Cbl and human myeloid neoplasms: the Cbl oncogene comes of age

Abstract

Cbl was originally discovered in 1989 as the cellular homolog of the v-Cbl oncogene, the transforming gene of the Cas NS-1 murine retrovirus that causes myeloid leukemia and lymphomas in mice. Cbl is a member of a family of RING finger ubiquitin ligases that negatively regulate signaling by tyrosine kinases and that function as adaptor proteins to regulate signaling positively. Until the past 2 years, there was little evidence that Cbl proteins were involved in human malignancies. Recent publications have shown homozygous mutations in Cbl in human myeloid neoplasms.

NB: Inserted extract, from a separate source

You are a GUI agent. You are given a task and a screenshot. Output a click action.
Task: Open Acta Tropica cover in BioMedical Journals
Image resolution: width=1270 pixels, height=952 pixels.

Although in vitro and animal transformation models suggested that mutant forms of Cbl acted as an oncogene, the cellular role suggested that the protein could serve as a tumor suppressor gene. The recent data begin to reconcile this paradox as the loss of ubiquitin ligase function (the tumor suppressor function) is coupled to the maintenance of the positive signaling function (the oncogene function). These data also provide insight into potential therapeutic approaches to myeloid disorders harboring Cbl mutations.

Figure 1

A, The domain organization of the mammalian Cbl proteins. v-Cbl: the Gag-Cbl fusion protein of the Cas NS-1 murine retrovirus; Cbl: the human proto-oncogene of v-Cbl; Cbl-b: the second human Cbl protein; Cbl-c: the third human Cbl protein The tyrosine kinase binding domain (TKB) is comprised of a 4-helix bundle (4H), an EF hand (EF), and a variant SH2 domain (SH2). The linker (L), RING finger (RF), proline-rich (P), and the ubiquitin-associated (UBA) domains are indicated on the diagram. The tyrosines in the C-terminus of Cbl and Cbl-b that are phosphorylated are indicated. B, Compilation of Cbl mutations in the linker and RF domains from human myeloid neoplasms. Sequence shown includes the linker region and RF. The critical linker tyrosine (Y371) is shown in blue. The zinc coordinating amino acids are shown in red. Missense mutations in the linker and RF of Cbl are indicated above the sequence by black arrows, frame shift mutations are indicated by red arrows, and an insertion is indicated by an open arrow. Deletion mutations are indicated by the brackets below the sequence. Exon 8 deletions were found in 5 samples indicated in the parentheses. C, Cbl pathways. Cbl functions as a tumor suppressor by E3 dependent ubiquitination and downregulation of activated RTKs as indicated to the right of the figure. Cbl can function also as an oncogene by mediating adaptor function dependant activation of downstream signaling to the PI3K/AKT pathway.